## AVAILABLE RECORDS
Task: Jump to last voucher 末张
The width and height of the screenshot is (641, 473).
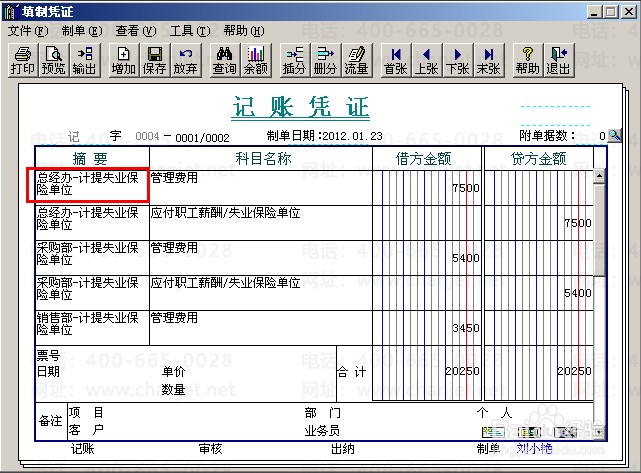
==
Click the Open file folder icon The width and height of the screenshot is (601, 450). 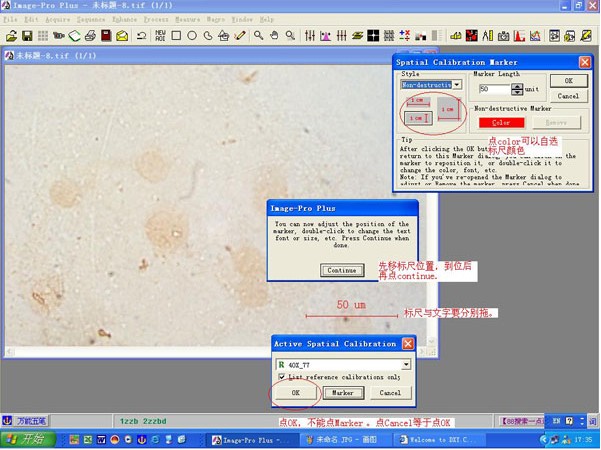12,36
--
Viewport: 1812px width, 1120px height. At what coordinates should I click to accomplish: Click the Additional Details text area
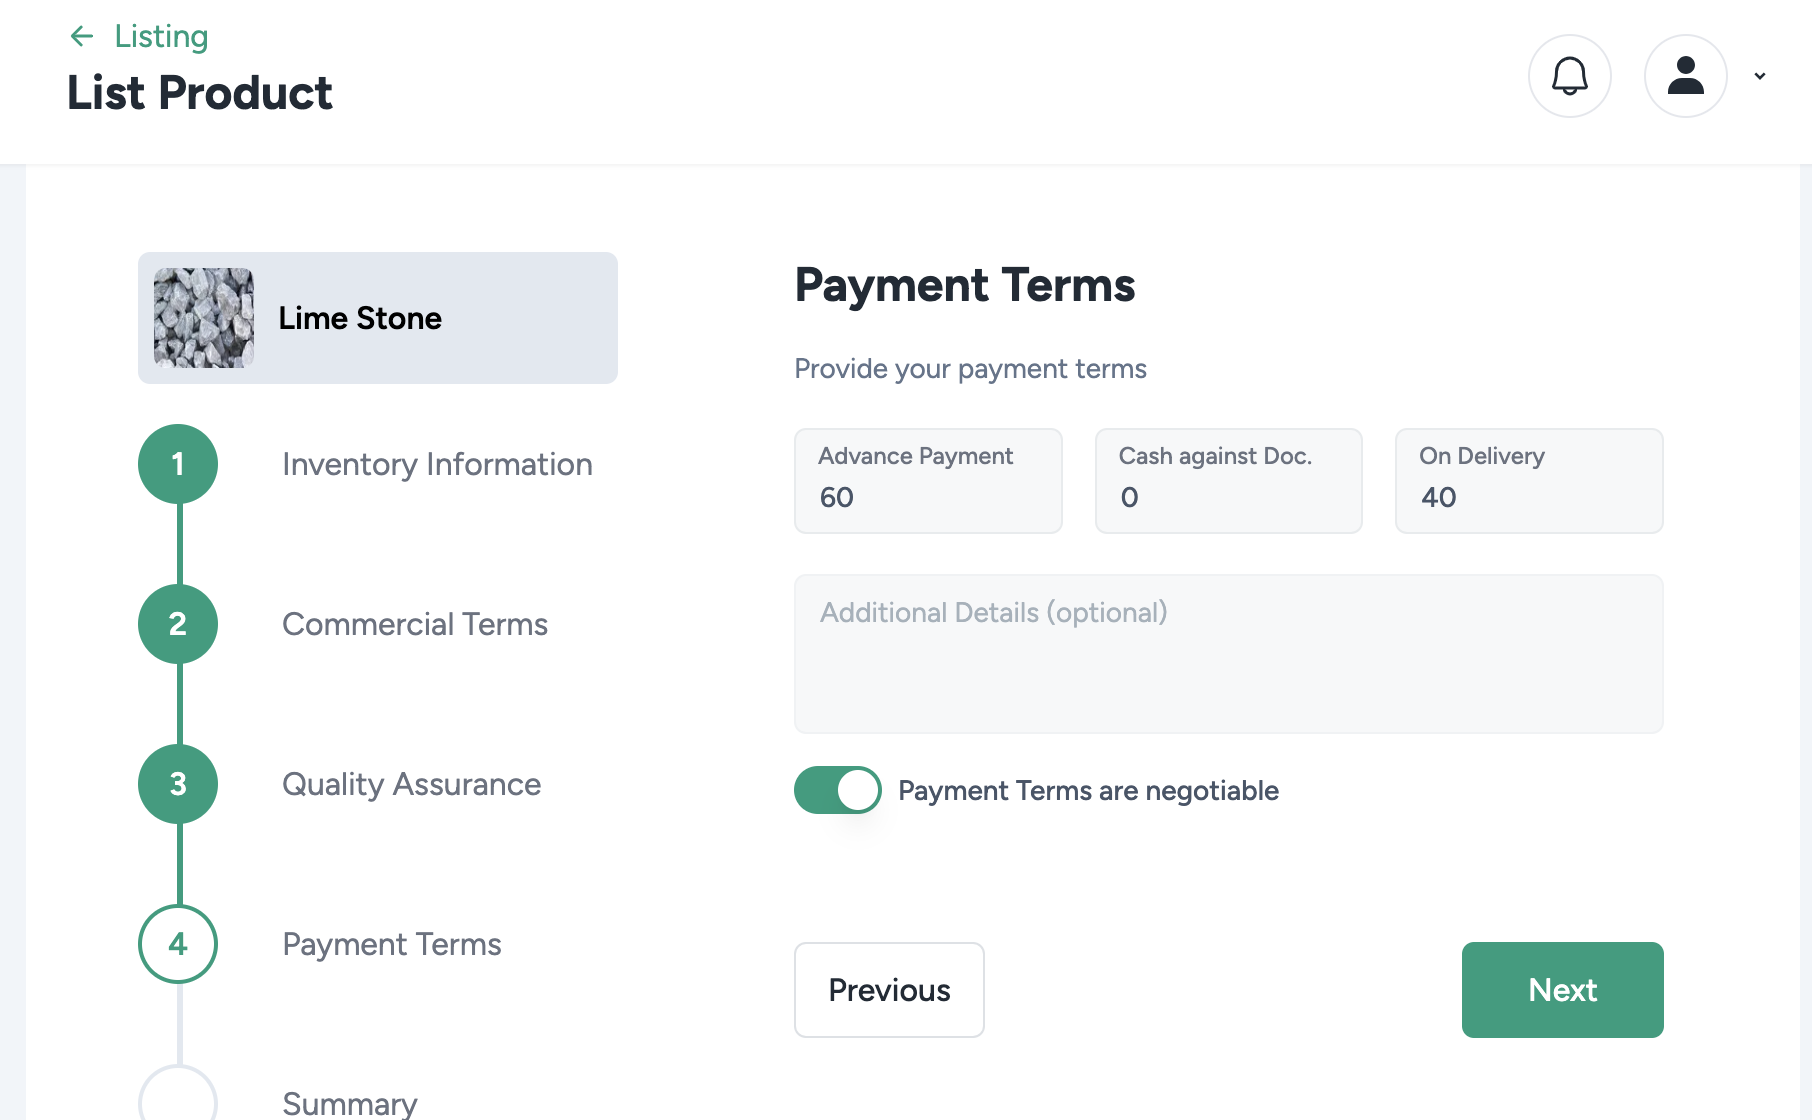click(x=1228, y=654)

## WHAT IS EXPECTED
Using the entries above, extract exactly the span from the line with "Task: Jump to last voucher 末张" to the line with "The width and height of the screenshot is (641, 473).", both lines included; leave out everything else.

## ANSWER TO THIS TASK
Task: Jump to last voucher 末张
The width and height of the screenshot is (641, 473).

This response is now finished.